### [RECORDS SHOWN]
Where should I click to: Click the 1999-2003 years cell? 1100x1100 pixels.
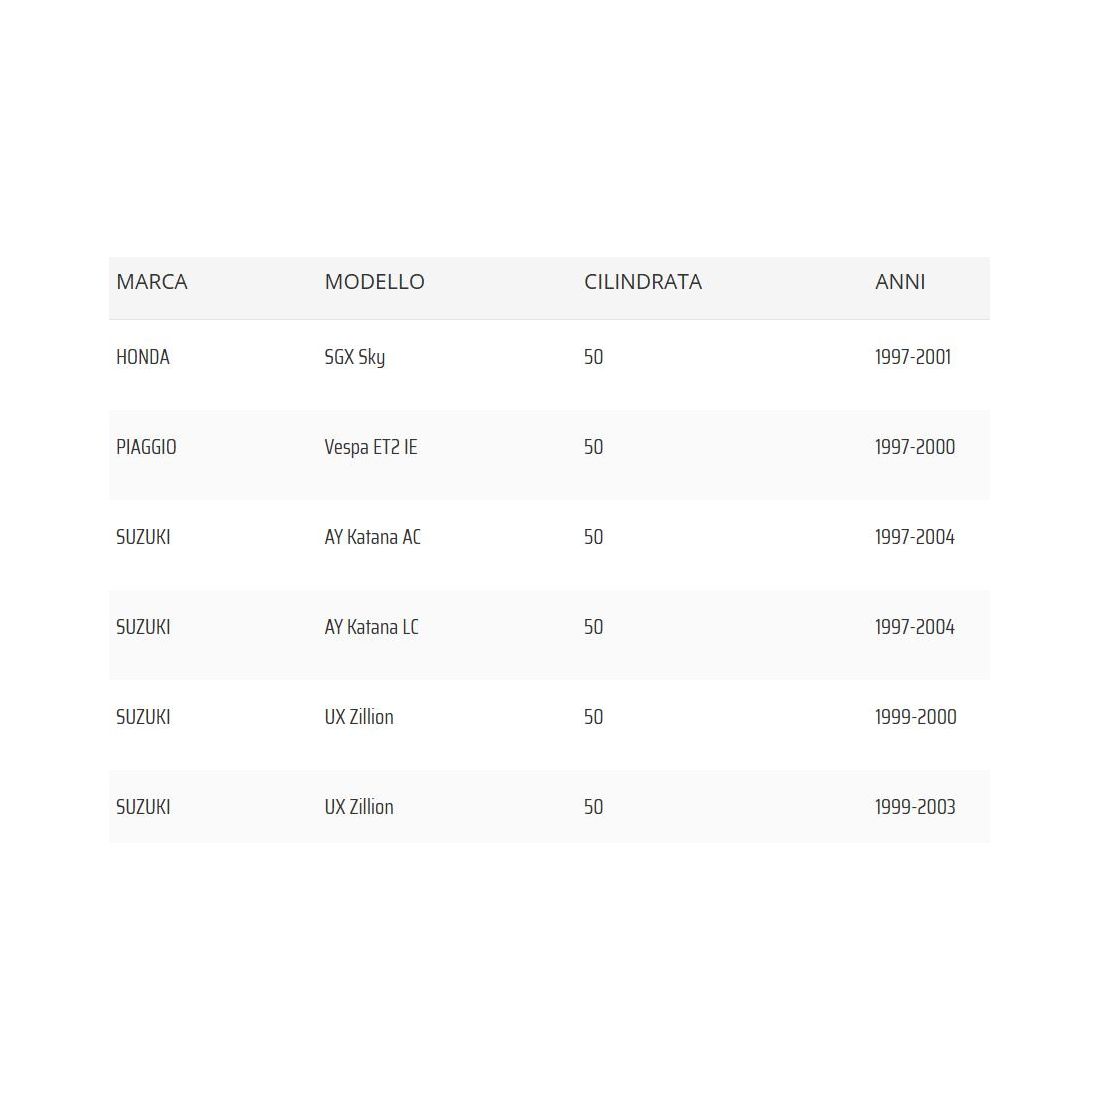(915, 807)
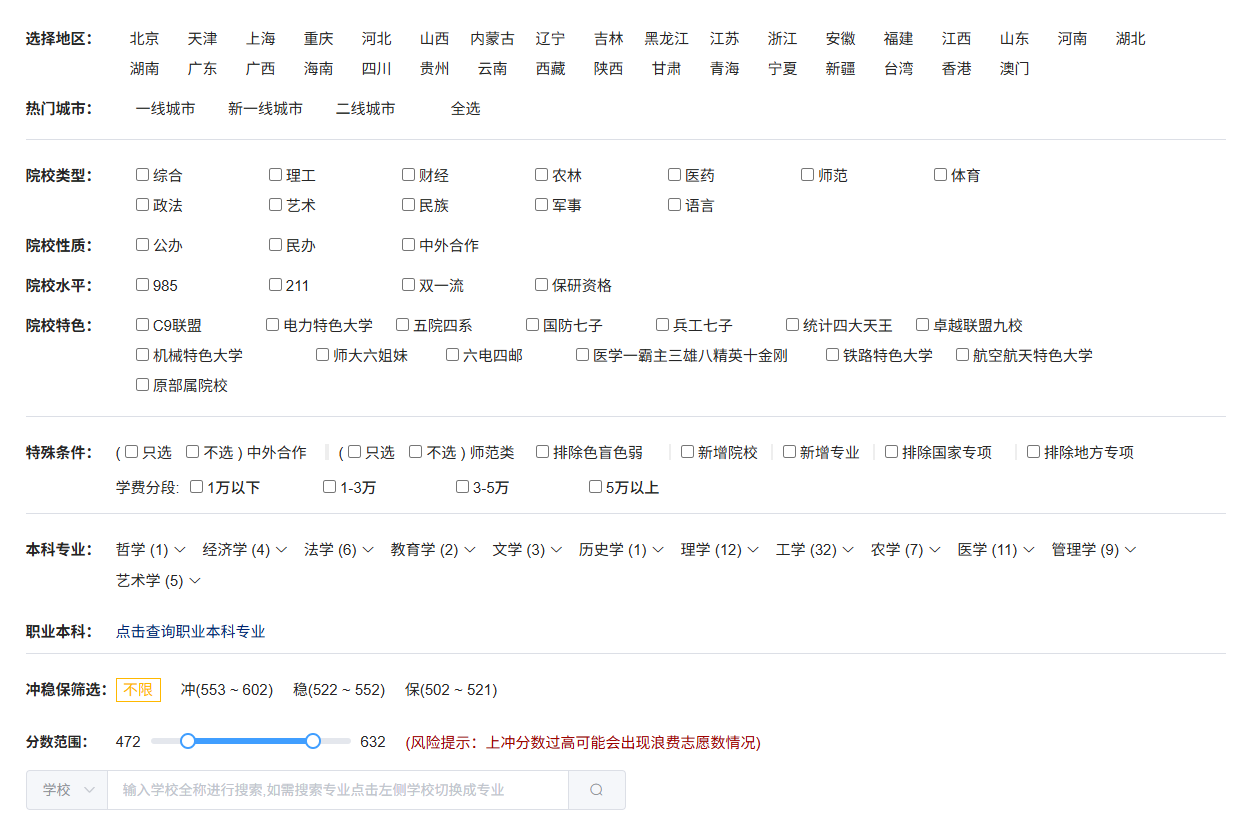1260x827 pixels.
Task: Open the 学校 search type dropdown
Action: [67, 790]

### [PROBLEM]
In your copy, reproduce the data above exactly and skip every picture.

### [RESPONSE AREA]
Where should I click to: Click the 1999-2003 years cell? 1100x1100 pixels.
(915, 807)
1260x827 pixels.
Task: Open the 学校 search type dropdown
Action: [67, 790]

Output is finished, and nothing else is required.